Goal of the exercise:
Leave out the pictures and repeat everything else in the records exactly.

Working data:

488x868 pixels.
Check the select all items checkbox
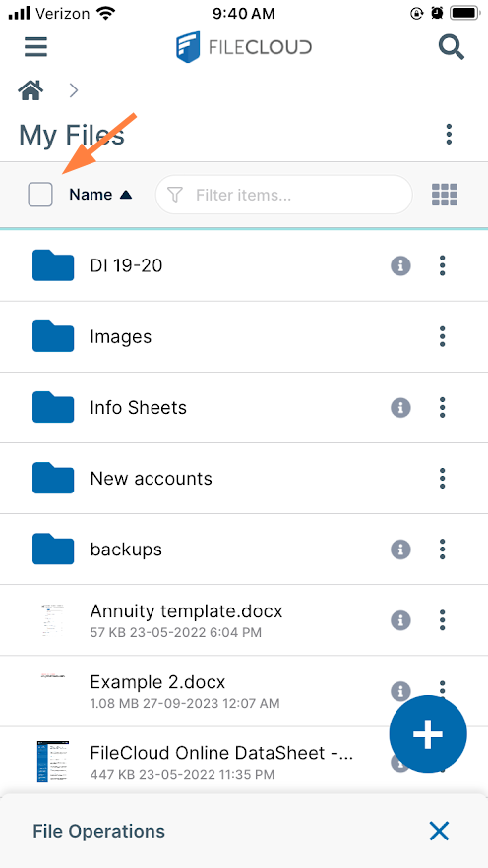pyautogui.click(x=40, y=195)
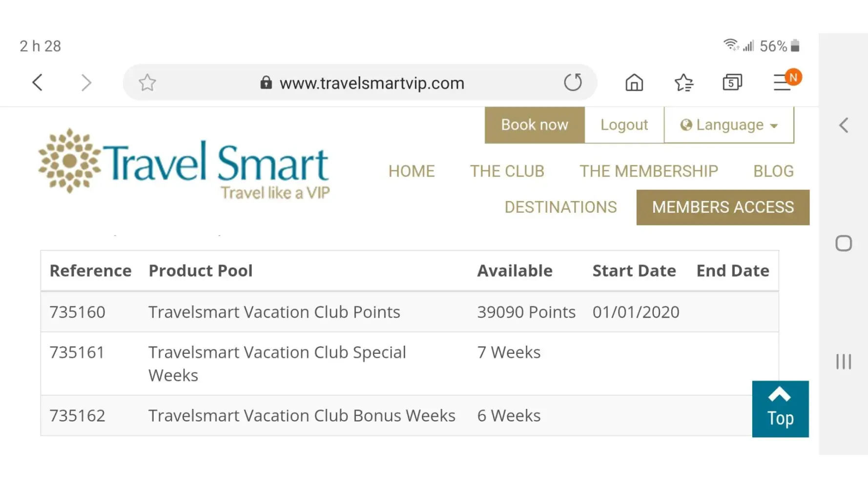This screenshot has width=868, height=488.
Task: Open the tabs switcher showing 5 tabs
Action: [x=732, y=82]
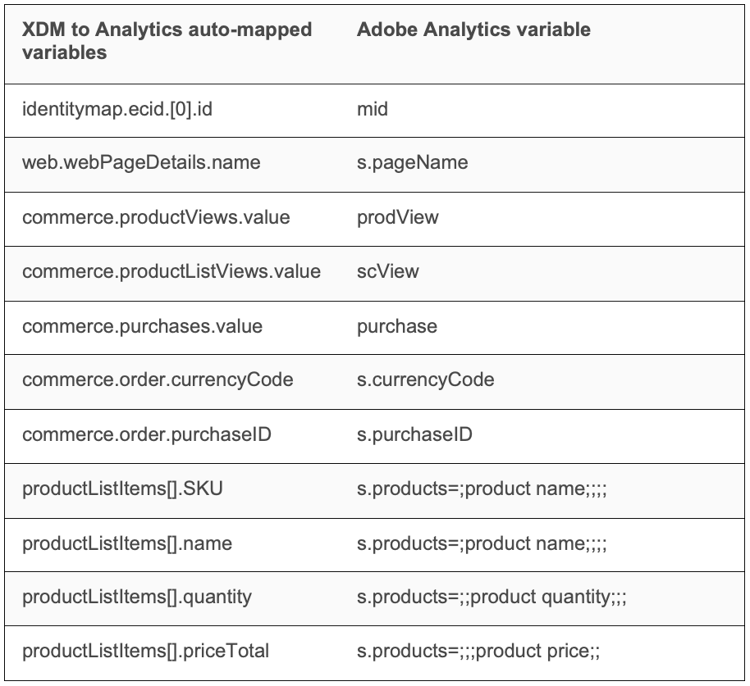Click commerce.order.purchaseID entry
The height and width of the screenshot is (686, 750).
click(146, 435)
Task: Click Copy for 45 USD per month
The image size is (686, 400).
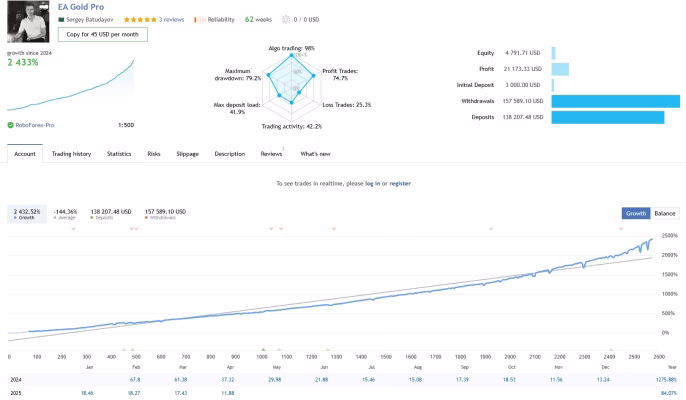Action: coord(103,35)
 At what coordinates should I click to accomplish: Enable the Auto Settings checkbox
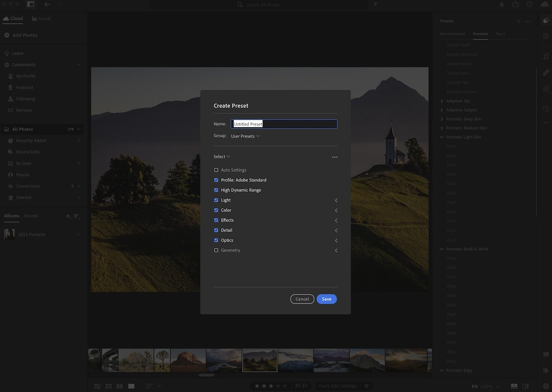[x=216, y=170]
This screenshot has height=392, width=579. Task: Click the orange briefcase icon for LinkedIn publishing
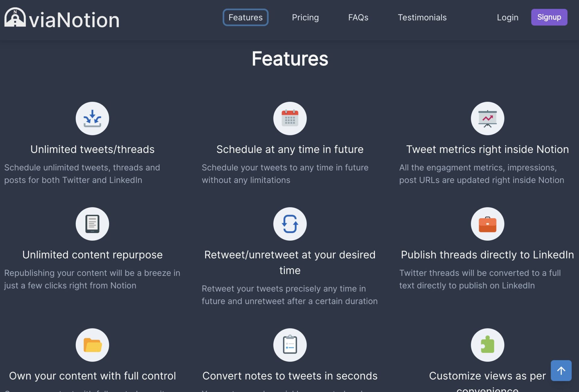click(487, 224)
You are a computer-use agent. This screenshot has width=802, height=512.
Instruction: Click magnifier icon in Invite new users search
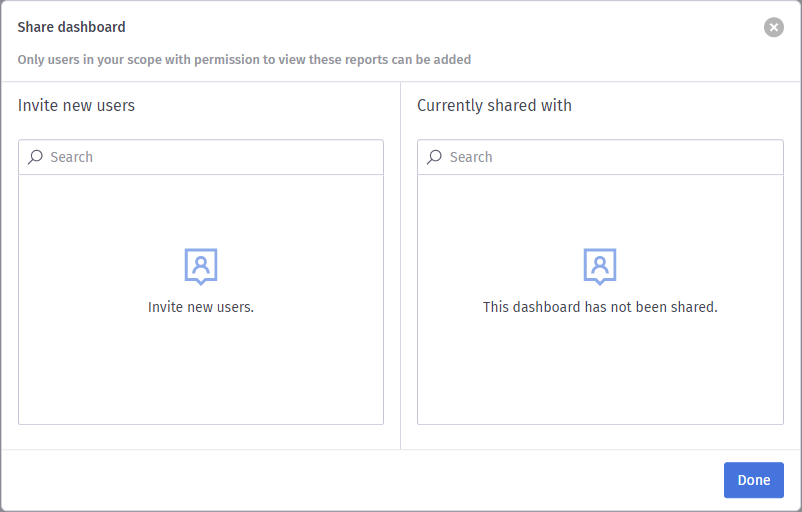35,157
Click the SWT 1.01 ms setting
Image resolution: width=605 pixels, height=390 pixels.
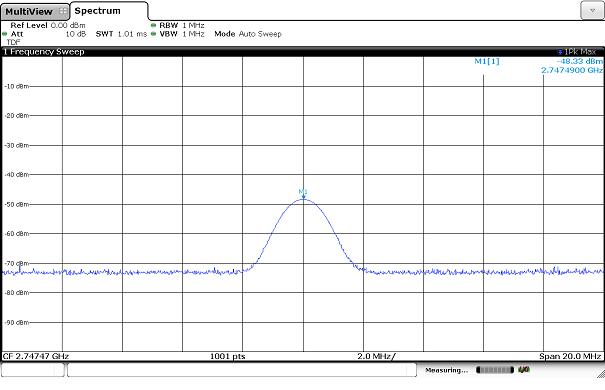(x=122, y=34)
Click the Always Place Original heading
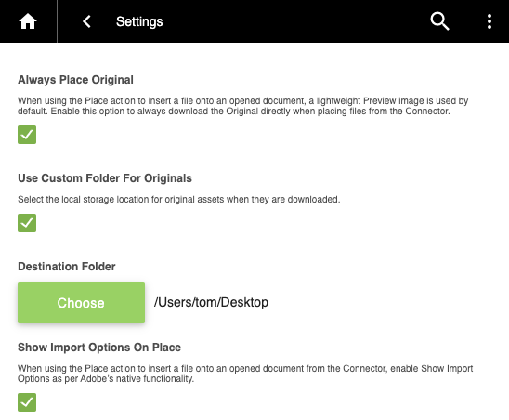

Output of the task:
488x868 pixels.
Check the select all items checkbox
pyautogui.click(x=40, y=195)
This screenshot has width=868, height=488.
Task: Open the tabs switcher showing 5 tabs
Action: [x=732, y=82]
Click commerce.order.purchaseID entry
The height and width of the screenshot is (686, 750).
click(146, 435)
Task: Click Copy for 45 USD per month
The image size is (686, 400).
Action: coord(103,35)
 At what coordinates should I click to accomplish: Enable the Auto Settings checkbox
[x=216, y=170]
This screenshot has height=392, width=579. Task: Click the orange briefcase icon for LinkedIn publishing
click(487, 224)
You are a computer-use agent. This screenshot has width=802, height=512.
Instruction: Click magnifier icon in Invite new users search
35,157
Click the SWT 1.01 ms setting
Image resolution: width=605 pixels, height=390 pixels.
(x=122, y=34)
Click the Always Place Original heading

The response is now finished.